**Task prompt:** Reproduce the part of the listing that opens with the line containing "Pick the dark" and closes with the line containing "Tap the cell", offsetting every coordinate in the answers by adding 91 to it.

**Entries shown:**
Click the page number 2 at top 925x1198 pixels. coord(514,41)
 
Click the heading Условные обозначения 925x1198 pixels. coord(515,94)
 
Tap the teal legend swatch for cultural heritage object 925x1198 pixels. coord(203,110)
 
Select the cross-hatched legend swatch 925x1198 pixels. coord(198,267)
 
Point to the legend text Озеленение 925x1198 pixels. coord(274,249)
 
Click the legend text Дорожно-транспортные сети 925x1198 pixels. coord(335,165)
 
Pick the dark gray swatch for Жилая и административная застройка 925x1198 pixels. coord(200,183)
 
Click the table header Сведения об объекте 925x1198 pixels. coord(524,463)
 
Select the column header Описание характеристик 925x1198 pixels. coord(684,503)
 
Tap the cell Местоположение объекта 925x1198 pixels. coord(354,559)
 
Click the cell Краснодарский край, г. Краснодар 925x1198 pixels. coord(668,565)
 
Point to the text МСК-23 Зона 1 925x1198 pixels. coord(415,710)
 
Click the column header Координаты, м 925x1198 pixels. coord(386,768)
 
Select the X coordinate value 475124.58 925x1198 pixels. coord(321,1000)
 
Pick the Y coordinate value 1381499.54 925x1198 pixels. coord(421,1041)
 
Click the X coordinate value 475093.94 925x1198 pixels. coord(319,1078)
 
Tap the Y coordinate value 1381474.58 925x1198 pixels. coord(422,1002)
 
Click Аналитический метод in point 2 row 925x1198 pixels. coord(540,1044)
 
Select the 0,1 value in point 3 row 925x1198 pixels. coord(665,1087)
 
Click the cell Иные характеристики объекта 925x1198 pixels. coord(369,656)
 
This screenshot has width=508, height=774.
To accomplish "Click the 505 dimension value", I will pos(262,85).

==

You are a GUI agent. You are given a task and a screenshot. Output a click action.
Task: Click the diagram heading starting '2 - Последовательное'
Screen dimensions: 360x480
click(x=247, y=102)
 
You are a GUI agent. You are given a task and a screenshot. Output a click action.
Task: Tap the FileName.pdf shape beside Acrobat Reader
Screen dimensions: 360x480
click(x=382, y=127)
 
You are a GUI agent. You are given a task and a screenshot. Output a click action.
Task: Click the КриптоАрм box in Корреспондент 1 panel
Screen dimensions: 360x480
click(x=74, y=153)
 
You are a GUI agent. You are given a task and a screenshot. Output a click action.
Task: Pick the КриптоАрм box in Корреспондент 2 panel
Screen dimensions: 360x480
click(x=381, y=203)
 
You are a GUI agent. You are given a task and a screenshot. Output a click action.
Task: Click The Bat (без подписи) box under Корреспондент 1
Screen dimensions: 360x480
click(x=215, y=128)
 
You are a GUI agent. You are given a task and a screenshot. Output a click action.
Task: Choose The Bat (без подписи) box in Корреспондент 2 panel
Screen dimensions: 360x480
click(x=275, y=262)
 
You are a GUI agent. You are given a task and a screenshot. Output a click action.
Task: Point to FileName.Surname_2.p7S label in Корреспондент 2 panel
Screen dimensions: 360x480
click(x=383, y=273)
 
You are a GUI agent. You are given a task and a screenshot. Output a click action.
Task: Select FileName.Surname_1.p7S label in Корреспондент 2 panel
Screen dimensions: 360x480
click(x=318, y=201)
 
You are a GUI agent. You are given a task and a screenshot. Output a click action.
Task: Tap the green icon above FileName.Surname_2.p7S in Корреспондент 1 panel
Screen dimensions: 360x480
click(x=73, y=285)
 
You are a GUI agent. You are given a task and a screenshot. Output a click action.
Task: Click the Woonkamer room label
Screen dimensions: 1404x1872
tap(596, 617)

==

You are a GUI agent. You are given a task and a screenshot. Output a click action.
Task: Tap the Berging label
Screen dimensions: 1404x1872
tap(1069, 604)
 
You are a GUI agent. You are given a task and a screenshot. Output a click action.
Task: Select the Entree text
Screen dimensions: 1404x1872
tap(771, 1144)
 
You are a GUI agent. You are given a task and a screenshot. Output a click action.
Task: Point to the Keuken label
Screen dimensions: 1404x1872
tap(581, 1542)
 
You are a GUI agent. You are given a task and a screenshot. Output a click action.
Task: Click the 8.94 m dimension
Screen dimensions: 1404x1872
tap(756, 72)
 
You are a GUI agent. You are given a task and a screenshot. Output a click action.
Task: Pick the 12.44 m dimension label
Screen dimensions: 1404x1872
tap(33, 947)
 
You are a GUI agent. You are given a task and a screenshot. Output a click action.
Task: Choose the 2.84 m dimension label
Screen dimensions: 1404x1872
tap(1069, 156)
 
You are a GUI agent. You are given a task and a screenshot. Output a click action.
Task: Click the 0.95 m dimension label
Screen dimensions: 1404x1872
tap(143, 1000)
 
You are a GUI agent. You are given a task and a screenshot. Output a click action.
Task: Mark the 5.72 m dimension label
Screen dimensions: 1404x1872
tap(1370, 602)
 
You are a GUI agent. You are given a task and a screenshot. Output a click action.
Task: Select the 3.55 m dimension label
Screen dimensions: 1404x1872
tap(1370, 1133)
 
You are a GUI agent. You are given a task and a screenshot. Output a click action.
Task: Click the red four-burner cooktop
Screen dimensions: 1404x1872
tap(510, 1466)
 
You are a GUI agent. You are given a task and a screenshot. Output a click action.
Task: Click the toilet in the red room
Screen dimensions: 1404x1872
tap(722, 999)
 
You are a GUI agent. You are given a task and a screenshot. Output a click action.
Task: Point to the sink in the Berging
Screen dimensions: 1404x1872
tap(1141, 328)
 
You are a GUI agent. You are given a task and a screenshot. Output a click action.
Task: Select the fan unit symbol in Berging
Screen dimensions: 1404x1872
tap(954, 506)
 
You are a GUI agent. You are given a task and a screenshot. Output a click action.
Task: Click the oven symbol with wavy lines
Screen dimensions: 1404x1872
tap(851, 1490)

**The result:**
Pick the dark gray swatch for Жилая и административная застройка 925x1198 pixels. coord(291,274)
 
Click the table header Сведения об объекте 925x1198 pixels. coord(615,554)
 
Select the column header Описание характеристик 925x1198 pixels. coord(775,594)
 
Tap the cell Местоположение объекта 925x1198 pixels. coord(445,650)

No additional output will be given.